What does burn me out is the realization that I have resolved the largest challenges I faced as a new teacher. I am at a place, for example, where classroom management no longer challenges me. Not that every day is all smiles and hard work, just that I have identified the mix of engaging instruction, mutual respect, and tough love that eluded me for years.
Maybe that sounds great to you, and it was for me, for awhile. Can you see, though, how resolving one of the challenges which used to define my professional existence has created a vacuum? How, for a teacher who got into teaching more for the pragmatic challenge than the emotional calling, this has resulted in a kind of post-partum depression?
I enjoy the job more now than I did then. The job is easier, certainly, now. But ease and enjoyment rank lower on my list of Good Reasons To Invest Thirty Years Of My Life than a compelling challenge.
I’m trying to say that I need more failure. I have experienced too much success this year, not because I’m so amazing, but because I have failed to fill the challenge vacuum with meaningful, overarching goals, goals that I will fail to meet, say, three days out of ten for the next three years, that failure keeping me lean and hungry.
Carl Anderson, a week after the Michelle-Rhee-hates-creativity thread shut down:
I do believe that all of these subjects are tightly linked and interdependent but our school system has erected concrete boundaries around these subjects through devices such as scheduling and teacher licensing. To a certain degree you have to work with the environment and conditions you are presented with. If this is the game we are playing I will continue to fight for the arts. [emphasis mine]

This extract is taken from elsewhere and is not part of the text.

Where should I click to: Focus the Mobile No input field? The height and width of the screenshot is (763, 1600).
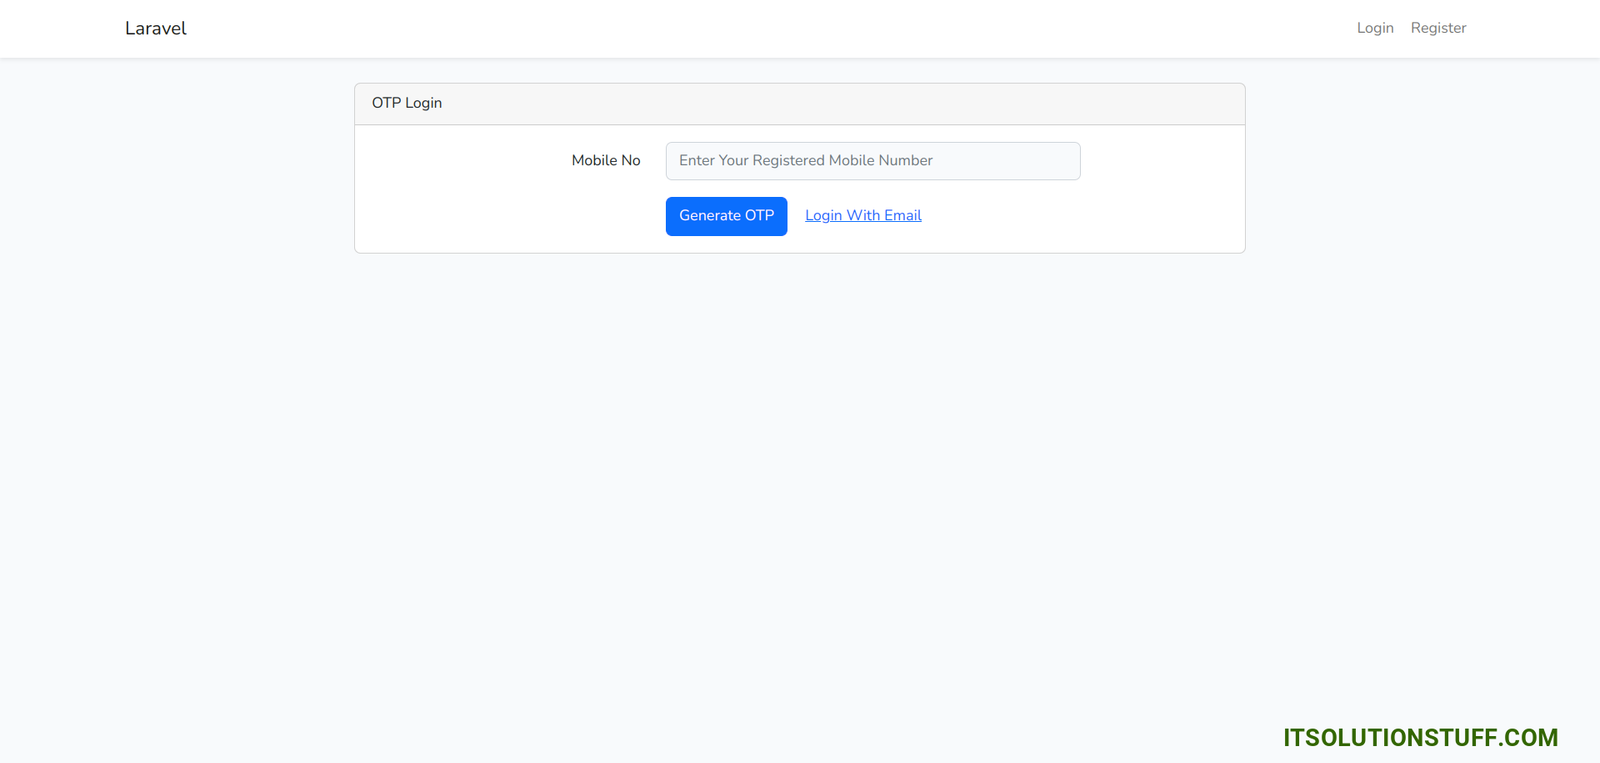(872, 161)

I felt frustrated throughout that thread, trying to explain that, yeah, I understand that art is everywhere, etc., but that in our schools, in my practice, art has been carefully parceled into its own forty-five minute block, and I don’t have the luxury to pretend or pundit like it isn’t.

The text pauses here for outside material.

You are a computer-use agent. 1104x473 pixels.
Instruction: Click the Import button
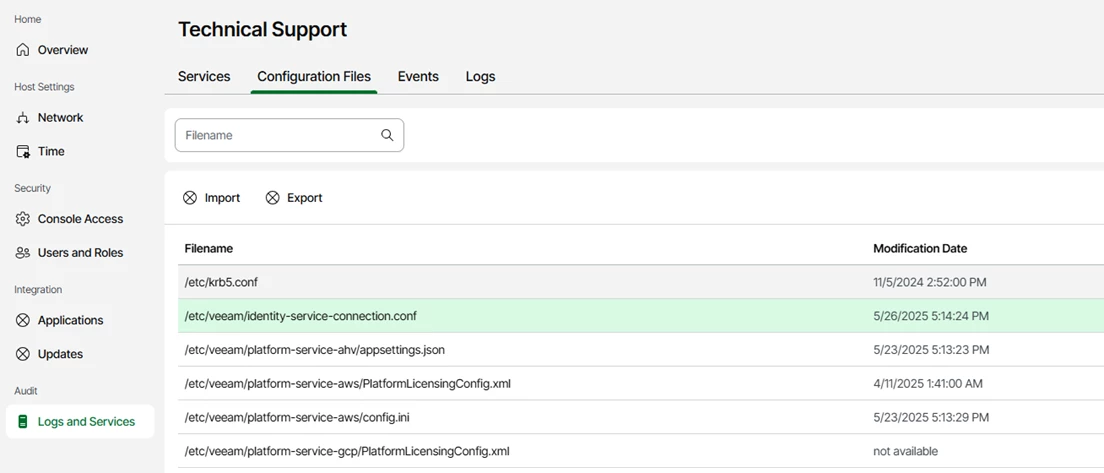[212, 198]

To infer a lesson for writing about education from Carl: agitate and fight for your ideals but please feel free to toss a pragmatic bone at those of us who have to do what you only talk about. If you don’t – if, for example, you ignore the fact that I have 25 standards and sub-standards to cover in 180 hours, that my school has 15 mobile laptops to share across the school, that I have to respect issues of scale, that there are separate credentials for teaching art and math, etc. – I’m sure you will find an audience of like-minded idealists, but you risk rendering yourself irrelevant to the only people who can animate your idealism.
If I ever leave the classroom, someone please remind me I wrote this.